Tuesday, June 10, 2008

Van Gogh-ing

As most parents will attest as being typical, our children have had a favorite parent at different stages of their development. Butterfly loved her father more than me at the beginning of her life, with her first smile given to him. I became the outstanding favorite by age 6 months, which lasted until preschool, when she again had eyes only for Super Hubs. Now she plays us back and forth like a fiddle, depending upon who has likeliest propensity to fund her wardrobe wants.

Rock Star showed no favoritism until age one, when he preferred his daddy until age two. Then he became partial to me, which lasted…forever. Butterfly still calls him a “Mama’s Boy,” which I don’t see as a bad thing. I rather like it, for as long as it lasts. I suspect that one of these days he’ll push me away into the Motherhood Abyss, where I’ll hang with the other moms of adolescent boys. But for now, I’m content being in his good graces.

Little Squirt, however, has had a favorite parent since Day One. It’s his daddy. To Little Squirt, his father is his Hero. His Knight in Shining Armor. The Sun around which he orbits. If I were to disappear, Little Squirt, standing in the glow of his father’s wonderfulness, probably wouldn’t notice for a couple of days.

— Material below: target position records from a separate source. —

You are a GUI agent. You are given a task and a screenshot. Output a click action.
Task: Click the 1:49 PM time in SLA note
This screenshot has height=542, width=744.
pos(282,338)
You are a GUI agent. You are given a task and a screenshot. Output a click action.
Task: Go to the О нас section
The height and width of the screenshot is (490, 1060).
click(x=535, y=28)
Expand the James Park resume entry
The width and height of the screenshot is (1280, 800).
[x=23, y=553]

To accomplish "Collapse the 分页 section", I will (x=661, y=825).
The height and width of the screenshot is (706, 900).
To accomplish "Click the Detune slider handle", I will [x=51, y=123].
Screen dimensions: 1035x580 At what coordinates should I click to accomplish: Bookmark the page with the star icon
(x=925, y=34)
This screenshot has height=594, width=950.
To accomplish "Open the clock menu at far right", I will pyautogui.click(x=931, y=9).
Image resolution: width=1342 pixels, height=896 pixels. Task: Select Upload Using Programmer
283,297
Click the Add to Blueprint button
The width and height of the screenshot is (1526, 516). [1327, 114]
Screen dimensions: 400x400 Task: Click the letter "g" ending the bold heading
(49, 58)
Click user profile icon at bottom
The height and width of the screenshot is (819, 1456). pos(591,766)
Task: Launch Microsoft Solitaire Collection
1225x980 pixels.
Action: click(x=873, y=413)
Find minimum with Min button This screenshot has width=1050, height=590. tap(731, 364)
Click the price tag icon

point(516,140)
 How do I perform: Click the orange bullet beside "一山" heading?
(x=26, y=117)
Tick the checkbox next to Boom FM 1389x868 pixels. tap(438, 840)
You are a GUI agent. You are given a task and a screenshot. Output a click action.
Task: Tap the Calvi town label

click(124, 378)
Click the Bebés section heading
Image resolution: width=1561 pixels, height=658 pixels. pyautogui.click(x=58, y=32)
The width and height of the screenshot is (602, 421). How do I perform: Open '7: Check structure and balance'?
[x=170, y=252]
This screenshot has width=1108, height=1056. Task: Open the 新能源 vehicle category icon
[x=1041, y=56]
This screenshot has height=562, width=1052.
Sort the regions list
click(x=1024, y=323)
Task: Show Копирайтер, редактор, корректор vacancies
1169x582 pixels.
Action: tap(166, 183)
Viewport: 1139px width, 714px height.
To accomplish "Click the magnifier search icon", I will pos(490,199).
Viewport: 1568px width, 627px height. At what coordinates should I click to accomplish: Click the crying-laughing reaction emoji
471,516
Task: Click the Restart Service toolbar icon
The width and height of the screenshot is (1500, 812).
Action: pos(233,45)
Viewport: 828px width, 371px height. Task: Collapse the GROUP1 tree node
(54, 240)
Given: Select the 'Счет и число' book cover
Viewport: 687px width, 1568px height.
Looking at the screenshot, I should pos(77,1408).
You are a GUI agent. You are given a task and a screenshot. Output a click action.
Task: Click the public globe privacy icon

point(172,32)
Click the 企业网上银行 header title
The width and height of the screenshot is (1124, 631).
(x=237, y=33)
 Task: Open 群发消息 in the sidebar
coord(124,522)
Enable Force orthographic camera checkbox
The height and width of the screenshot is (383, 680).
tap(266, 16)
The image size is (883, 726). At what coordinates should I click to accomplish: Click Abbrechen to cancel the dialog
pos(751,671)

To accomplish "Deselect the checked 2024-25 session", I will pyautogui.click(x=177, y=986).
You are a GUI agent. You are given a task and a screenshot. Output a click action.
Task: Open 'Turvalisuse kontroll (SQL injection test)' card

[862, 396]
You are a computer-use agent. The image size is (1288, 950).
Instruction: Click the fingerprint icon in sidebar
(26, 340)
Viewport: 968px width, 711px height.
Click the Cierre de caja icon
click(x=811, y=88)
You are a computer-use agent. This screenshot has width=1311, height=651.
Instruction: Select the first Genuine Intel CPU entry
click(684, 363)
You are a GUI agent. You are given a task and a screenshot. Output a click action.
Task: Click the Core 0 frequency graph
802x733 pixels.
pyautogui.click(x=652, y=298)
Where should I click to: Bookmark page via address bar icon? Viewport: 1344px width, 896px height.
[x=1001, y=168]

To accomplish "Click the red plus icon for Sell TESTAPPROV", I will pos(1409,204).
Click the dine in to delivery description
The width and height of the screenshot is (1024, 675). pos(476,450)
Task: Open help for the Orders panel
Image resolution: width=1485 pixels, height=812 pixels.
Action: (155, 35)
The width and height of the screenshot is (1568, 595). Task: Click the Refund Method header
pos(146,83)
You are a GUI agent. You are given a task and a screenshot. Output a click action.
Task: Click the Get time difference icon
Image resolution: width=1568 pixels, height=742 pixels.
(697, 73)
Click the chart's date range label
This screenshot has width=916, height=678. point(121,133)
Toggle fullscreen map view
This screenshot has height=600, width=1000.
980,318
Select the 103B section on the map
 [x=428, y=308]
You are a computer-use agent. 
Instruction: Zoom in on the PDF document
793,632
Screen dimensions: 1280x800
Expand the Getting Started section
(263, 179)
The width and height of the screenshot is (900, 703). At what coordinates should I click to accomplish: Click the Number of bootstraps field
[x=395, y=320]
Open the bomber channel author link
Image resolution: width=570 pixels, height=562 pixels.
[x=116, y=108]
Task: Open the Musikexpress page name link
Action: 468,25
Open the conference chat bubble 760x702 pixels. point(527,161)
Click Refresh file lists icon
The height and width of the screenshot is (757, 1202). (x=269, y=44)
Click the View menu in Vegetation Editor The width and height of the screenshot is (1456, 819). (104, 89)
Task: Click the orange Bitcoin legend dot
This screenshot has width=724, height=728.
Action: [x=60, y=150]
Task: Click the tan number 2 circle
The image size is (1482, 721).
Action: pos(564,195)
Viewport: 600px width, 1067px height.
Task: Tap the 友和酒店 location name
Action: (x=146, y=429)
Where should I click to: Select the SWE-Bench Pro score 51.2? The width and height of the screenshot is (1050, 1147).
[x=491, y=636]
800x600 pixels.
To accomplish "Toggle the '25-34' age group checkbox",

Today Little Squirt designed a work of art, using markers in all colors of the rainbow. I recognized his typical idyllic scene of a house on a lawn of flowers and green grass (clearly neatly mowed and well hydrated). A yellow sun reigned over blue sky, with birds flying in abundance. It was a setting in which dreams were made; Disney-like in its appearance. I could almost hear Snow White whistling. And looking through the windows of the house were two stick figures.

He proudly showed me his masterpiece of art. In answer to my question, he said the two people in the picture were himself and his father. “And where are the mommy and the brother and the sister?” I asked. He paused for a second in thought, then responded, “They’re dead.”

Ouch. I’ve been erased off the planet by the whimsy of a 5-year-old’s wistful fantasy! Even after I just purchased that pair of blue Crocs he’d been wanting.

1 comment:

Anonymous said...

Ha - don't ask leading questions! Kids are too funny, it's like that old Calvin and Hobbes cartoon, they are the center of the universe and we sometimes are useful, but often invisible. Great blog!